[Buonarroti, Filippo]: Osservazioni sopra alcuni frammenti di vasi antichi di vetro ornati di figure trovati ne' cimiteri di Roma. (Observations on some fragments of antique glass vases decorated with figures, found in Roman cemeteries.)
Firenze (Florence), Grandducal Press, Jacopo Guiducci & Santi Franchi, 1716. Folio (28 x 19 cms). [viii] + xxviii + 324 pp. + 31 engraved plates at end (nos. 3 & 25 printed from 2 plates each) + 4 engraved plates in text (3 folding). Large printer’s device on title, page 1 with engraved head-piece, woodcut illustations in text.
Contemporary vellum, leather label to spine. Binding entirely sound with strong hinges, but lightly soiled and stained with small corner loss to spine label, a wormole at gutter of front fly-leaf and half-title, two folding plates slightly torn at gutter, only slightly affecting image but with no loss whatsoever. An attractive copy. De-accessioned from Stockholm university, with one small unobtrusive stamp near top edge of front pastedown.

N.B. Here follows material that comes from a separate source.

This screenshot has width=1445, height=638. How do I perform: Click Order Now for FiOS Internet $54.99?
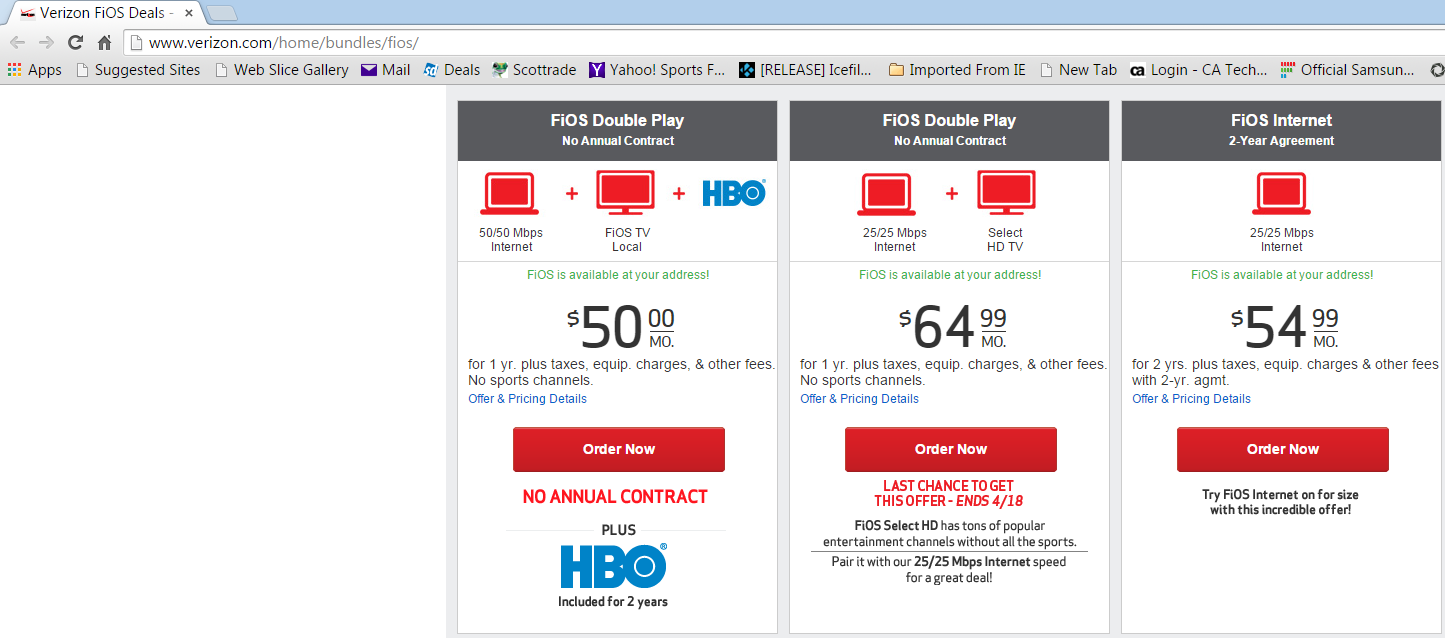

Provenance: German Rationalist theologian and philologist Johann August Ernesti (1707-1781) with undated ownership inscription to foot of title.

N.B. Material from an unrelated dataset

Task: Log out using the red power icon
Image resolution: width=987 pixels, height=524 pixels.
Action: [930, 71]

First edition of the earliest monograph on Roman and paleo-christian gold glass, the gold-glass roundels cemented to the walls of the catacombs to serve as grave-markers, of which hundreds have survived. A selection of these are reproduced on the 31 numbered plates. The textual illustrations are facsimiles of tomb inscriptions. A separate dissertation on ancient ivory diptychs entitled ”Osservazioni sopra dittici antichi d’avorio” (on pp. 229-83) is devoted to figurative 6th century ivory folding note-books, known as consular diptychs, and are illustrated on the additional 4 engraved plates.

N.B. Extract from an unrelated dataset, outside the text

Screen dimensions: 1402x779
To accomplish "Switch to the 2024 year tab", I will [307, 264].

The author, Filippo Buonarroti (1661-1733) was a great-grand nephew of Michelangelo and an official at the court of Cosimo III Grand Duke of Tuscany, who devoted his leisure time to antiquarian researches.
”Gold glass or gold sandwich glass is a luxury form of glass where a decorative design in gold leaf is fused between two layers of glass. First found in Hellenistic Greece, it is especially characteristic of the Roman glass of the Late Empire in the 3rd and 4th century AD, where the gold decorated roundels of cups and other vessels were often cut out of the piece they had originally decorated and cemented to the walls of the catacombs of Rome as grave markers for the small recesses where bodies were buried. About 500 pieces of gold glass used in this way have been recovered. [...] The first significant publication on them was by Filippo Buonarroti in 1716, Osservazioni sopra alcuni frammenti di vasi antichi di vetro ornate di figure trovati nei cimiteri di Roma ("Observations on some fragments of antique glass vases decorated with figures, found in the cemeteries of Rome"), in which he made the extraordinary, almost proto-Romantic assertion that the aesthetic crudity of early Christian art, often remarked by connoisseurs of Roman arts, had served to intensify the piety of the worshipper, an early expression of feeling for primitive art” (Wikipedia).